Shortbill Spearfish

Shortbill Spearfish, Tetrapturus angustirostris

The Shortbill Spearfish, Tetrapturus angustirostris, whose common Spanish name is marlin trompa corta, is the rarest and least studied species in the Billfish or Istiophoridae Family, known collectively as picudos in Mexico. Globally, there are only four species in the genus Tetrapturus, two of which are found in Mexican waters, one in the Atlantic and one in the Pacific.

The Shortbill Spearfish have narrow very elongated very compressed bodies. They are dark blue dorsally and silver ventrally with touches of brown on their sides. Their first dorsal fin is dark blue, while their other fins are brown or dark brown. Their anal fin base has tinges of silvery white. They have a very short spear extending from their upper jaw, which is less than 15% of their total length. They have small eyes and a mid-sized mouth equipped with small teeth. They have two anal fins, the first with 12 to 15 rays and the second with 6 to 8 rays. They have two dorsal fins, the first with 45 to 50 rays and forming a triangular peak at the front with the rest of the fin being relatively high and greater than the body depth; the second with six or seven rays. Their caudal fin is deeply forked with very narrow lobes. Their pectoral fins are short and narrow and fold against the body. Their pelvic fins are slender and about twice the length of the pectoral fins. Their lateral line is dark and arches over the pectoral fins. Their body is covered with small triangular scales.

The Shortbill Spearfish are a highly migratory epipelagic and oceanic species usually found in surface tropical and temperate waters above the thermocline far offshore and are seldom seen in coastal waters. They are found at depths up to 6,000 feet via satellite tagging but normally do not go much below 1,000 feet. They are only found in waters with temperatures between 20oC and (68oF) and 28oC (82oF). They can reach 2.3 meters (7.5 feet) in length and 52 kg (132 pounds) in weight. The World Record caught in Australian waters in 2008 is 50 kg (110 pounds). They consume fish, cephalopods, and crustacean. Males and females are indistinguishable by their external features, however, females are slightly larger than males. Reproduction is via pelagic eggs. They are poorly studied and very little is known about their behavioral patterns and life history.

The Shortbill Spearfish have a wide global distribution but are not abundant. In Mexican waters that are found in all waters of the Pacific with the exception that they are absent form the Sea of Cortez.

The Shortbill Spearfish is not easily confused with other species due to its short sword and wide dorsal fin.

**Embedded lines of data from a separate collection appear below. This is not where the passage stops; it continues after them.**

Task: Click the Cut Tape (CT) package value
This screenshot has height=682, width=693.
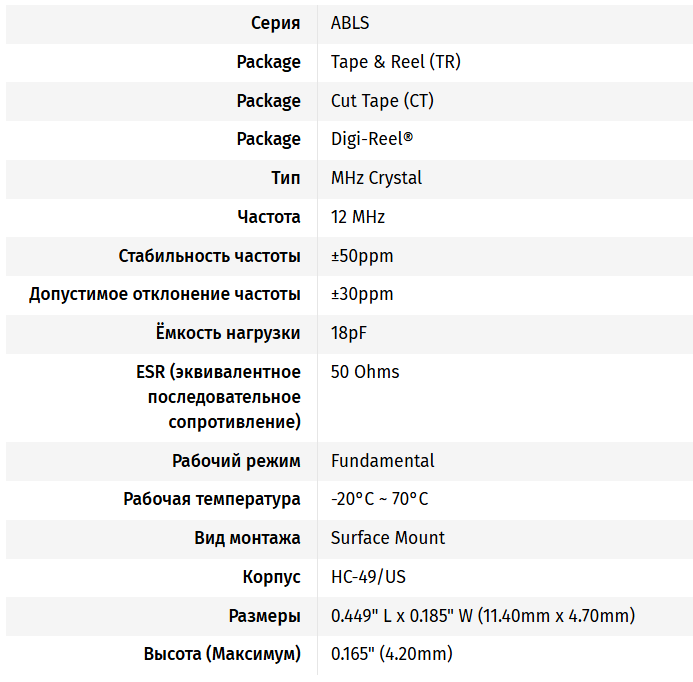Action: pos(382,101)
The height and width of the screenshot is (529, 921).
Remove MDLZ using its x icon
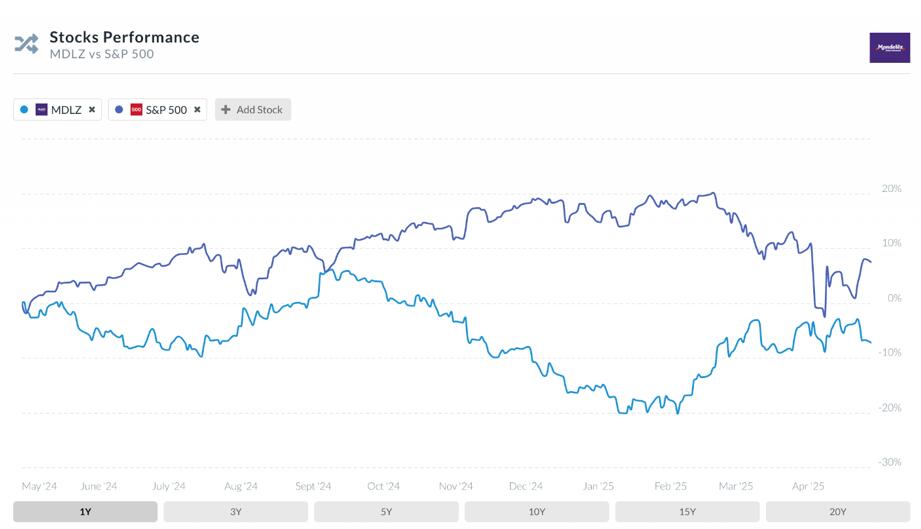point(92,110)
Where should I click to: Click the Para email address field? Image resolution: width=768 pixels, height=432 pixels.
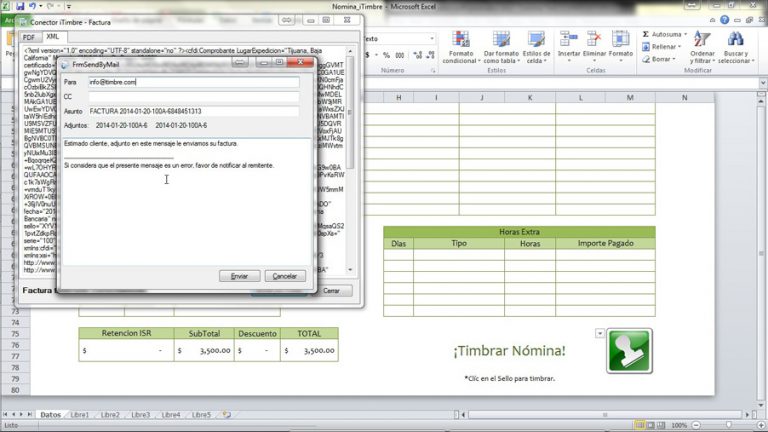point(190,82)
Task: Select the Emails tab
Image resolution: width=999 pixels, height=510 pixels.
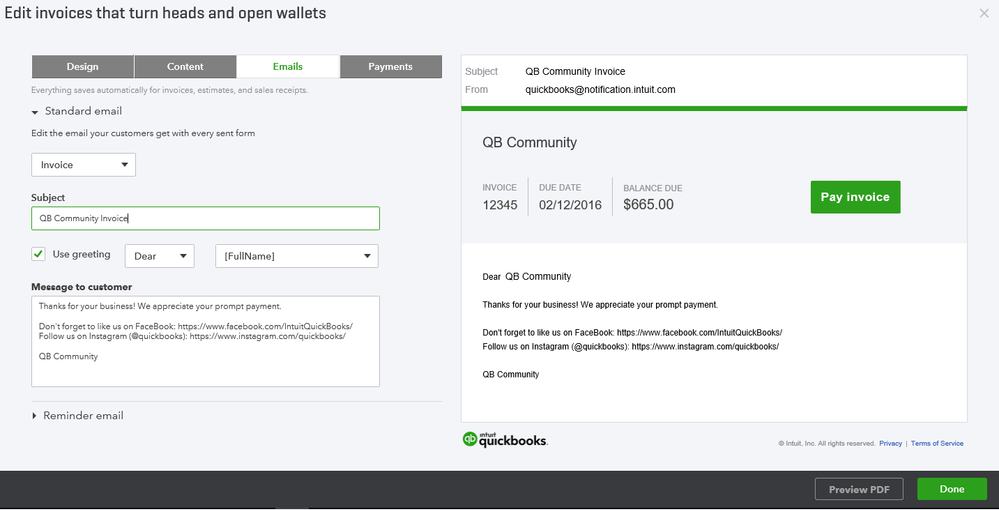Action: point(288,67)
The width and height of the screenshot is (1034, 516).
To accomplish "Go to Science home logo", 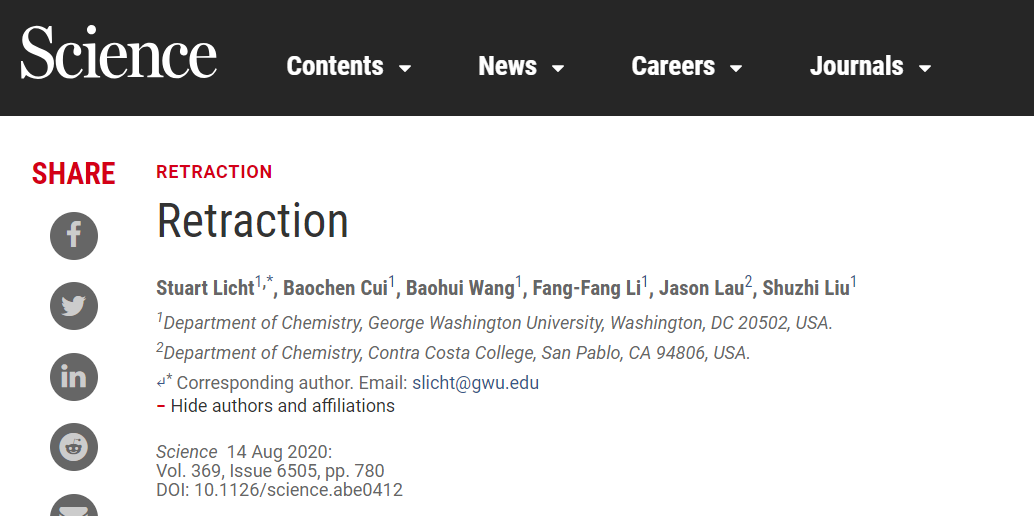I will coord(119,53).
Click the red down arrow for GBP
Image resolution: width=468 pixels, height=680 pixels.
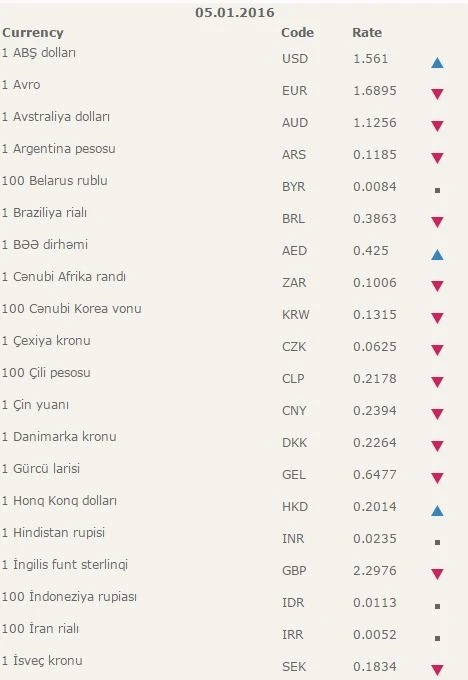(437, 574)
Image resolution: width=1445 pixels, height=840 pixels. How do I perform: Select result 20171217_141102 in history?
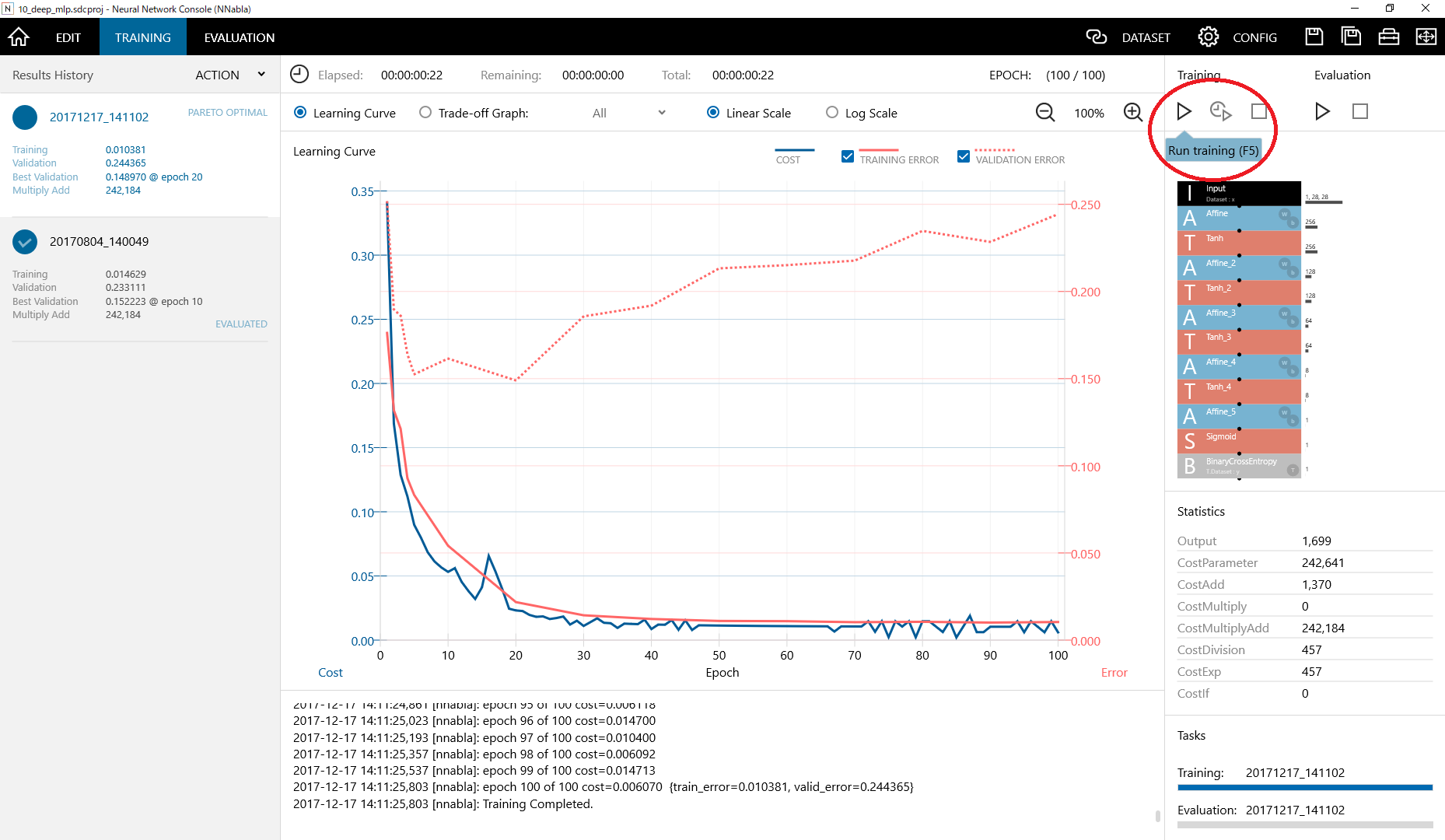99,117

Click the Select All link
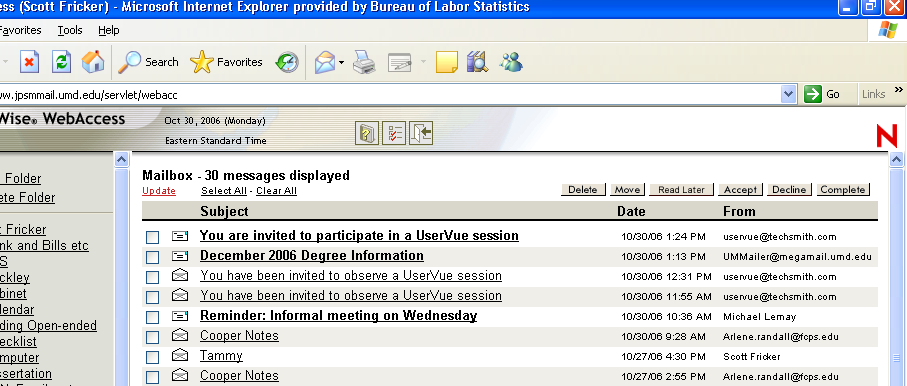pos(224,191)
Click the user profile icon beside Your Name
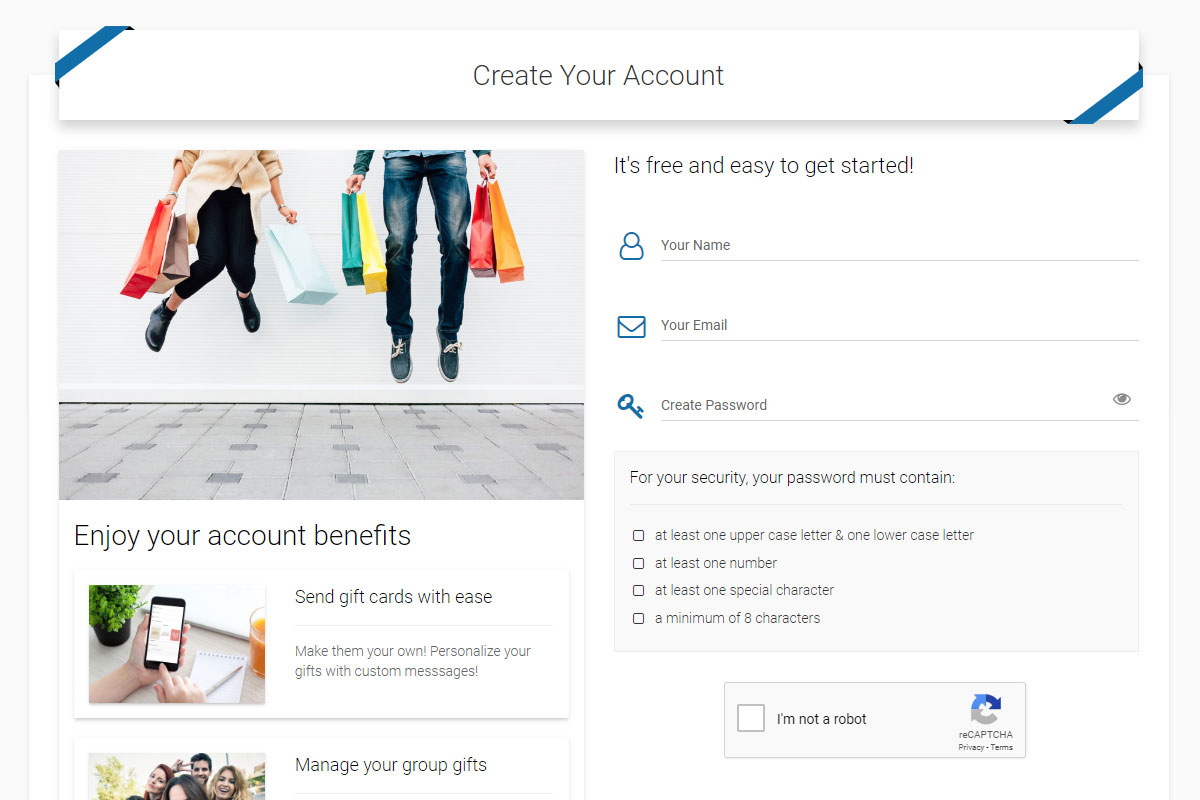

The Shortbill Spearfish are caught as a by-catch of commercial fishermen utilizing purse seines and longlines targeting swordfish and tuna. Annual catch rates are around 3,000 tons, although global catch levels are poorly maintained and subject to interpretation. The quality of the flesh is considered “marginal”. They are marketed frozen and utilized primarily in fish cakes and sausages and for sashimi on a limited basis, with a large market in Japan.

From a conservation perspective, their global population is not well documented, thus they are currently considered Data Deficient. Like other billfish, their population is considered to be in decline. Globally, this fish is poorly managed with virtually no conservation measures in place.

 A word of caution: these fish are ginormous wild animals and their spears are very dangerous!

Shortbill Spearfish, Tetrapturus angustirostris. Fish caught from coastal waters off Ensenada, Baja California, August 2007. Length: 2.03 meters (6 feet 8 inches). Weight: 51 kg (112 pounds). Tyler did not submit the fish for an IGFA record, noting that the current IGFA all-tackle record is 101 pounds.